And meanwhile as the business prospered, he became busy with tailors, improving the wardrobe of the company, which was sorely in need of improvement. He ran to earth a couple of needy artists, lured them into the company to play small parts — apothecaries and notaries — and set them to beguile their leisure in painting new scenery, so as to be ready for what he called the conquest of Nantes, which was to come in the new year. Never in his life had he worked so hard; never in his life had he worked at all by comparison with his activities now. His fund of energy and enthusiasm was inexhaustible, like that of his good humour. He came and went, acted, wrote, conceived, directed, planned, and executed, what time M. Binet took his ease at last in comparative affluence, drank Burgundy every night, ate white bread and other delicacies, and began to congratulate himself upon his astuteness in having made this industrious, tireless fellow his partner. Having discovered how idle had been his fears of performing at Redon, he now began to dismiss the terrors with which the notion of Nantes had haunted him.
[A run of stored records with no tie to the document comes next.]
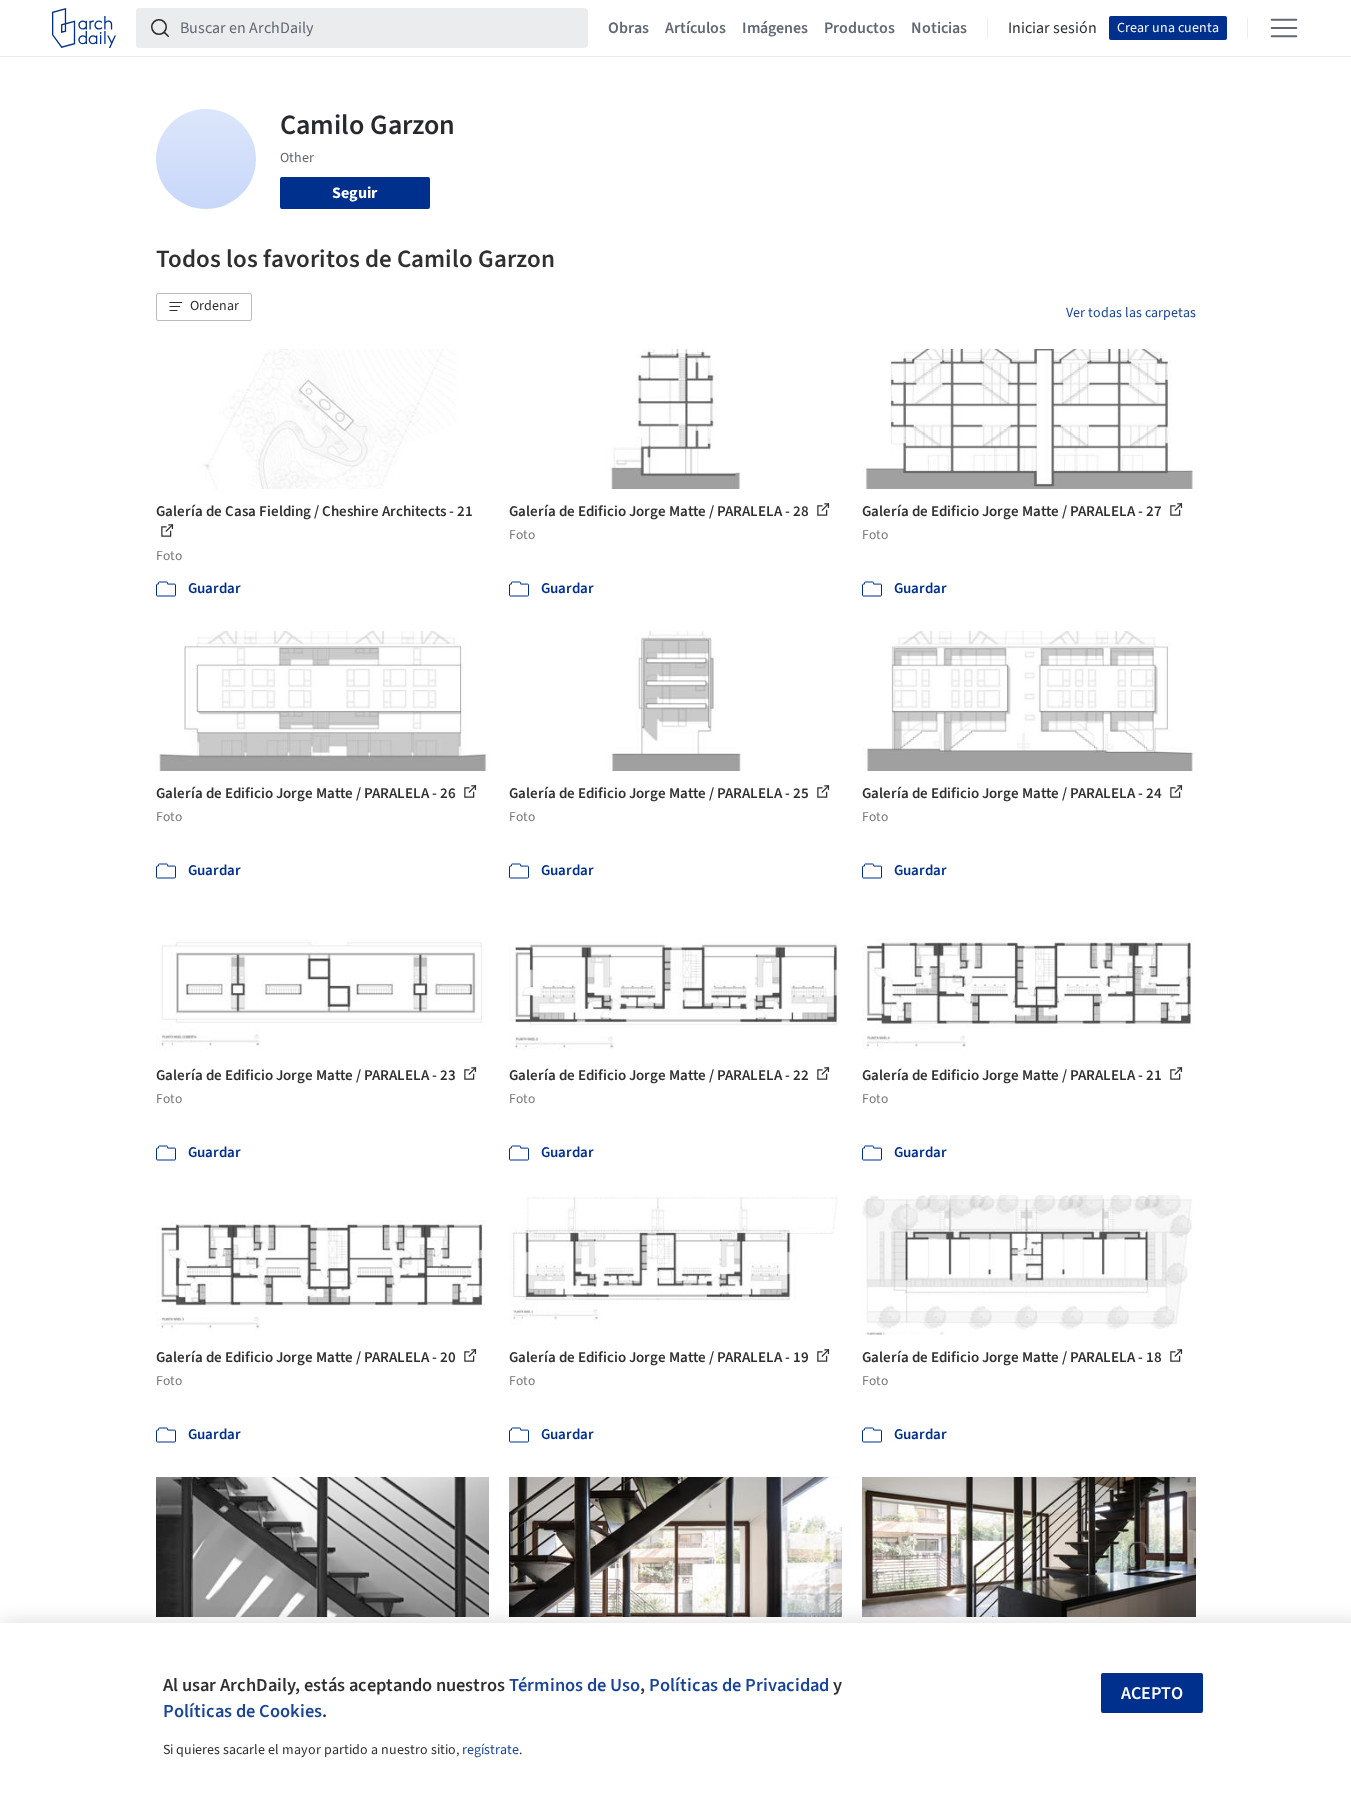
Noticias (939, 28)
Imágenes (775, 28)
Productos (859, 28)
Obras (628, 28)
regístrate (490, 1750)
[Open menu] (1284, 28)
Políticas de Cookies (242, 1711)
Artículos (695, 28)
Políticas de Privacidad (739, 1685)
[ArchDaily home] (84, 28)
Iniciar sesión (1052, 28)
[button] (204, 307)
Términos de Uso (574, 1685)
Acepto (1152, 1693)
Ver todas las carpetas (1131, 313)
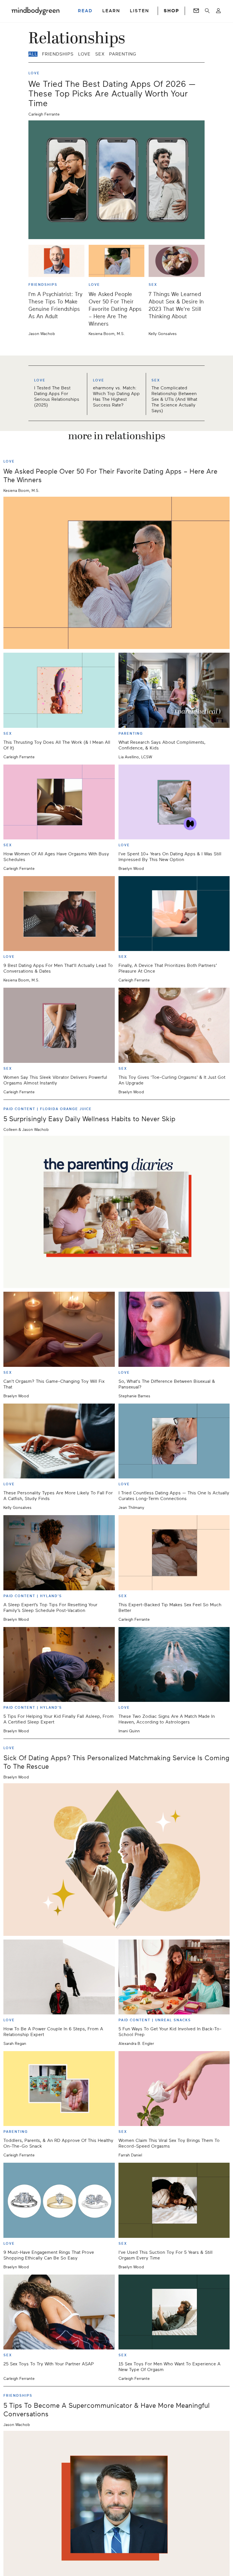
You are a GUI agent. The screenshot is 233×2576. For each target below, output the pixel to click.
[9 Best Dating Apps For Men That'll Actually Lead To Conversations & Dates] (59, 913)
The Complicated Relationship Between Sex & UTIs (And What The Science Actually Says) (174, 399)
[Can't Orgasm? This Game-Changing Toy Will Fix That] (59, 1329)
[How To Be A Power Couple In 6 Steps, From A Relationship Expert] (59, 1977)
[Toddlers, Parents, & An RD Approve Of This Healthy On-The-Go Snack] (59, 2088)
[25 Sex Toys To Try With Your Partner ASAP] (59, 2312)
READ (85, 10)
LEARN (111, 10)
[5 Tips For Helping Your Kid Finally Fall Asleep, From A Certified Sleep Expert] (59, 1664)
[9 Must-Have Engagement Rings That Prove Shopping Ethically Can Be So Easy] (59, 2200)
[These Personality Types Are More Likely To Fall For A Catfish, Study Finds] (59, 1441)
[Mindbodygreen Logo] (35, 10)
And his happiness was reflected throughout the ranks of his company, with the single exception always of Climene. She had ceased to sneer at Scaramouche, having realized at last that her sneers left him untouched and recoiled upon herself. Thus her almost indefinable resentment of him was increased by being stifled, until, at all costs, an outlet for it must be found.
One day she threw herself in his way as he was leaving the theatre after the performance. The others had already gone, and she had returned upon pretence of having forgotten something.
“Will you tell me what I have done to you?” she asked him, point-blank.
“Done to me, mademoiselle?” He did not understand.
She made a gesture of impatience. “Why do you hate me?”
“Hate you, mademoiselle? I do not hate anybody. It is the most stupid of all the emotions. I have never hated — not even my enemies.”